Ideally, disputes with medical schemes should be avoided in the interests of achieving the best possible care and outcome for the member/patient. Therefore medical practitioners and healthcare providers should take care in providing advice in respect of certain treatment regimens that are financially unavailable to a member based on his or her medical scheme benefits, alternatively, advise that certain treatment regimens are available to a member but may not be supported by the member’s medical scheme but that notwithstanding the medical practitioner will support the member in achieving a possible payment by a medical scheme with the requisite support and written and, if needs be, oral motivation/s. It simply does not make any sense for a member/patient to be advised of a particular treatment regimen, which his or her medical scheme will not support based on its rules, and then, when faced with a negative decision, the medical practitioner or healthcare provider is simply unavailable to the member to motivate why such a treatment regimen or medicine was prescribed as being in the best interests of the member. Both funding and medical decisions should be made responsibly vis-à-vis member and his or her health and best interests. This principle is recognised in the MSA in the context of Regulation 8 of the General Regulations promulgated in terms of the MSA, which deals with prescribed minimum benefits. Regulation 8(3) deals with the exemptions to the imposition of the general principle of a member receiving treatment from a designated service provider:
“For the purposes of sub-regulation (2)(b), beneficiary will be deemed to have involuntarily obtained a service from a provider other than a designated service provider, if –
- the service was not available from the designated service provider or would not be provided without unreasonable delay;
- immediate medical or surgical treatment for a prescribed minimum benefit conditional is required under circumstances or at locations which reasonably precluded the beneficiary from obtaining such treatment from a designated service provider; or
- there was no designated service provider within reasonable proximity to the beneficiary’s ordinary place of business or personal residence.”
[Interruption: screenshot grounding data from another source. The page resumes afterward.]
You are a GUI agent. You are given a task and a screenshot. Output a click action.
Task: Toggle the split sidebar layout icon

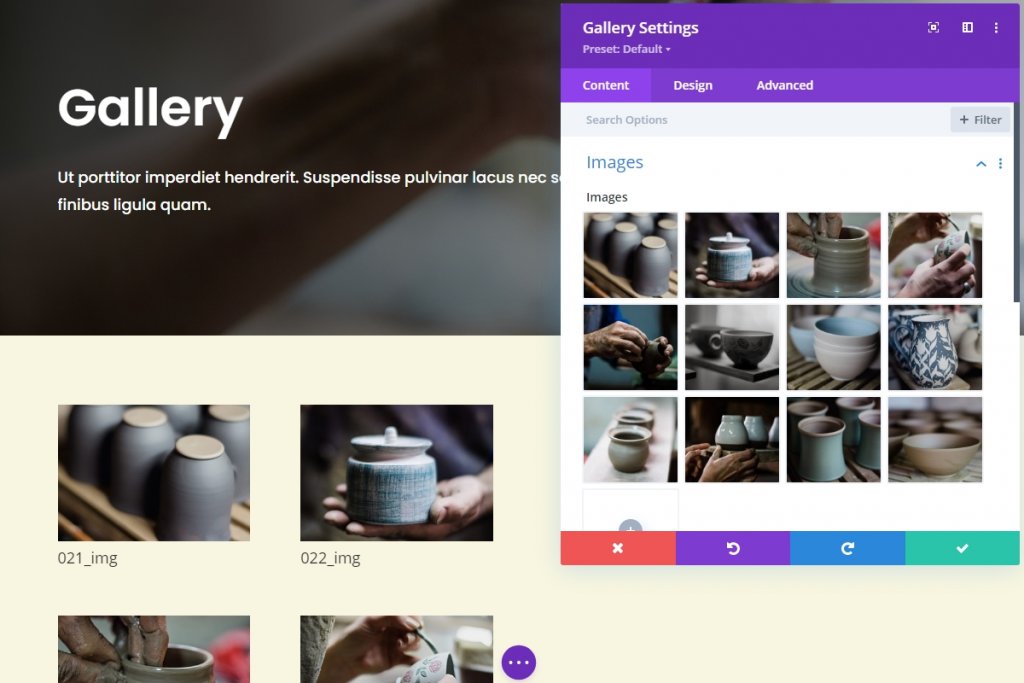tap(967, 27)

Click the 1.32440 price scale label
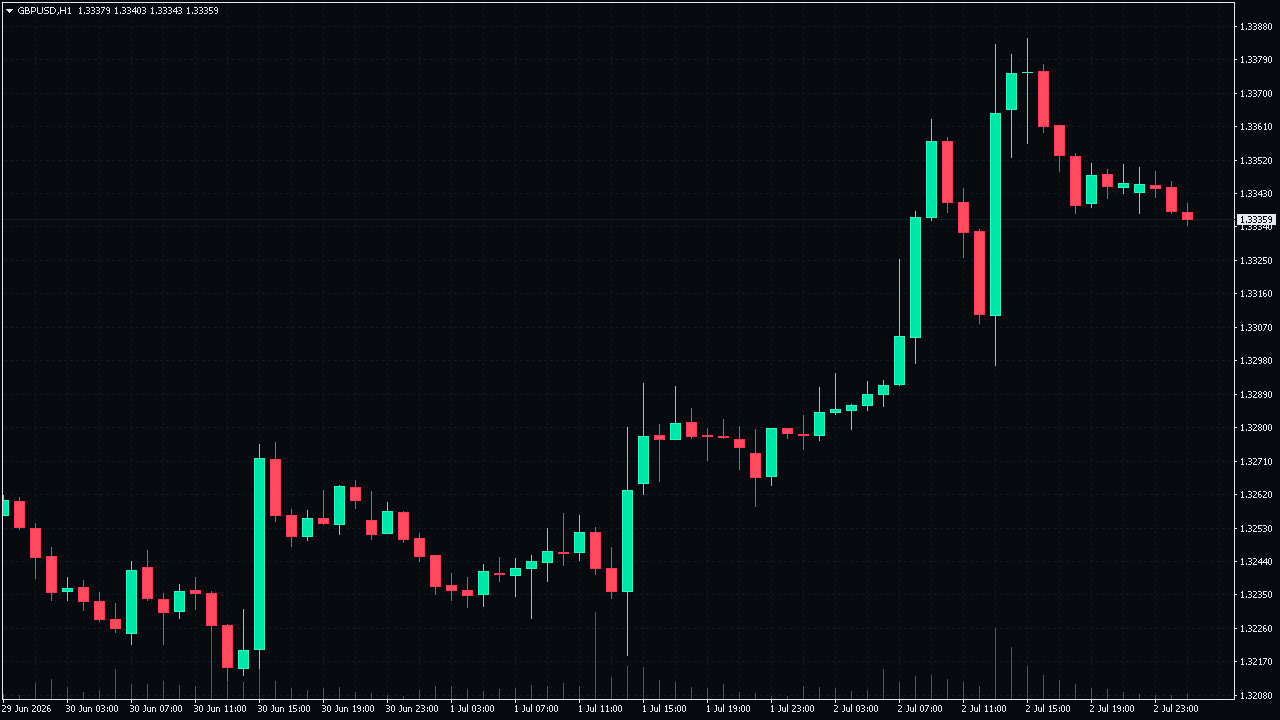point(1256,561)
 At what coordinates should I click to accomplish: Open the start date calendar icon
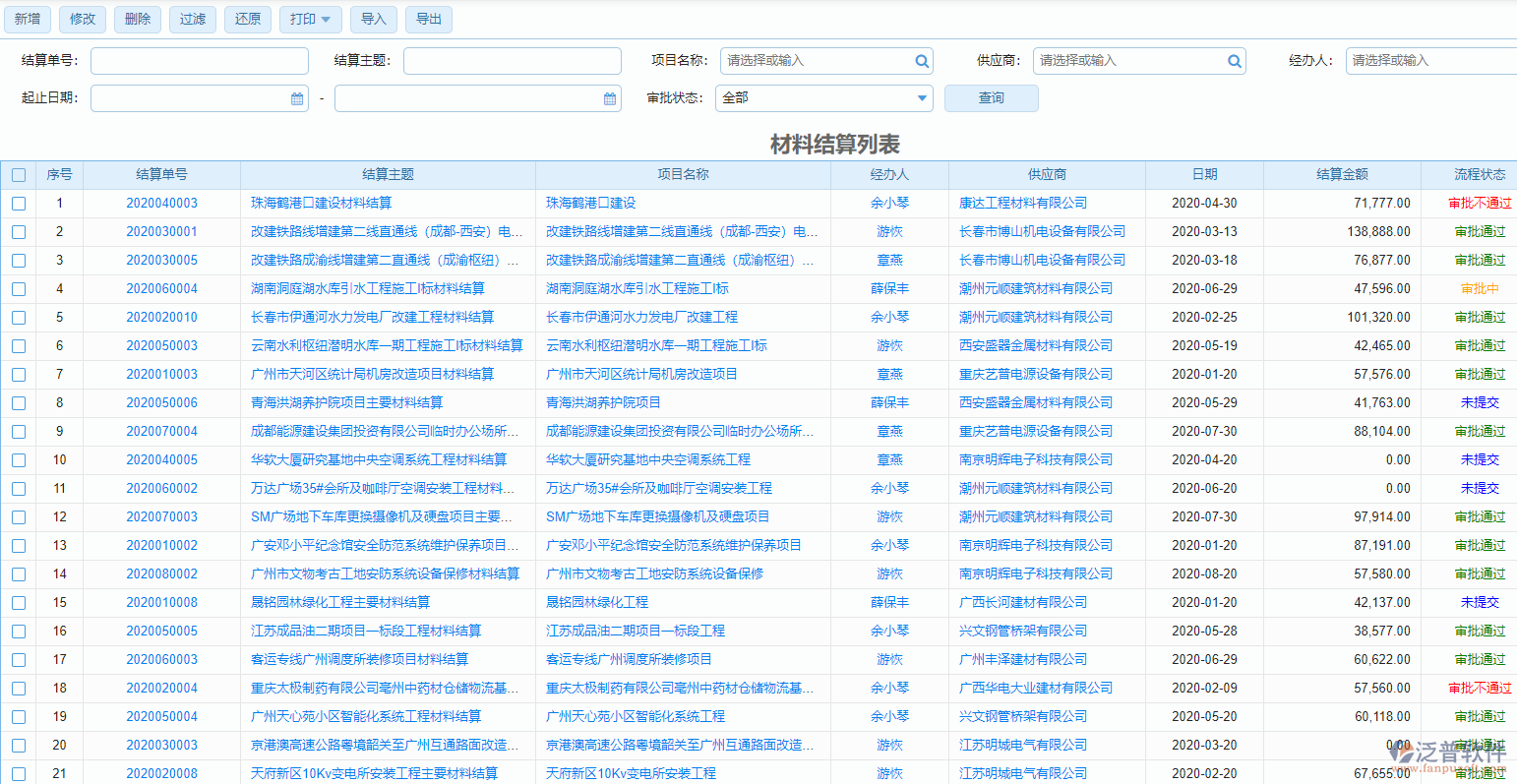point(297,98)
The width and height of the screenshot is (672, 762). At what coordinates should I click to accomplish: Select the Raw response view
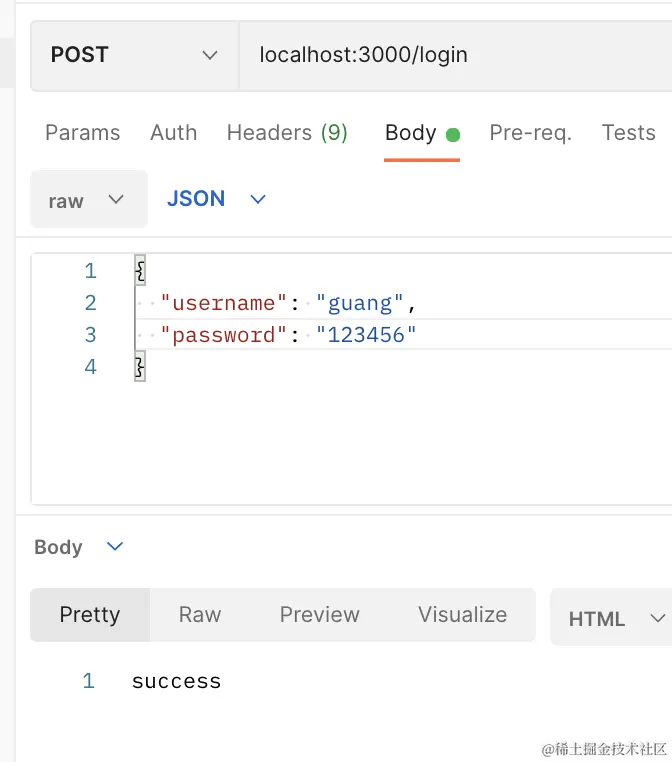tap(200, 615)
The words emphasised in the abovementioned quotation indicate an objective criteria being applied to what is or is not reasonable. Part of the criteria would arguably be a report from a medical practitioner or healthcare provider dealing with matters of what is or is not reasonable vis-à-vis the member/patient.
In addition to the particular provisions of the MSA, when dealing with advice provided to patients, medical practitioners and healthcare providers are reminded of their obligations in respect of achieving informed consent, which includes dealing with matters of cost, in terms of Chapter 2 of the National Health Act No. 61 of 2003, as well as the ethical obligations under the Ethical Rules published by the Health Professions Council of South Africa in Government Gazette GNR 717, dated 4 August 2006 as amended and Booklet 9 published by the Health Professions Council of South Africa in May 2008 entitled “Seeking Patients’ Informed Consent: the Ethical Considerations”.